ACTIVITY
From the first line to the last, transcribe the material exactly.

TASK MATERIAL

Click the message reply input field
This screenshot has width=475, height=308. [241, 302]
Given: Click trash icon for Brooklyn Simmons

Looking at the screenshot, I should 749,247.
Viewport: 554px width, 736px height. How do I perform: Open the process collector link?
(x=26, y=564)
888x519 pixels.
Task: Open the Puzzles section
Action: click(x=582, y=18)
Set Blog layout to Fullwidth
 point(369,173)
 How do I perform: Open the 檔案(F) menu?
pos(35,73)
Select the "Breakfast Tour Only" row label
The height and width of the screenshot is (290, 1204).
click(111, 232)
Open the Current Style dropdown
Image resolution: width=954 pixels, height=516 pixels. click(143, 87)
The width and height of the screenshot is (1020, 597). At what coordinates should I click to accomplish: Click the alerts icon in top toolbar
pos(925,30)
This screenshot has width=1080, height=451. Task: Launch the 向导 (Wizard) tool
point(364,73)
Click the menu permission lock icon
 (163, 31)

ANSWER SPACE
Click the message reply input field
This screenshot has width=475, height=308. [241, 302]
Given: Click trash icon for Brooklyn Simmons

Looking at the screenshot, I should 749,247.
Viewport: 554px width, 736px height. How do I perform: Open the process collector link?
(x=26, y=564)
888x519 pixels.
Task: Open the Puzzles section
Action: click(x=582, y=18)
Set Blog layout to Fullwidth
 point(369,173)
 How do I perform: Open the 檔案(F) menu?
pos(35,73)
Select the "Breakfast Tour Only" row label
The height and width of the screenshot is (290, 1204).
click(111, 232)
Open the Current Style dropdown
Image resolution: width=954 pixels, height=516 pixels. click(143, 87)
The width and height of the screenshot is (1020, 597). At what coordinates should I click to accomplish: Click the alerts icon in top toolbar
pos(925,30)
This screenshot has width=1080, height=451. Task: Launch the 向导 (Wizard) tool
point(364,73)
Click the menu permission lock icon
 (163, 31)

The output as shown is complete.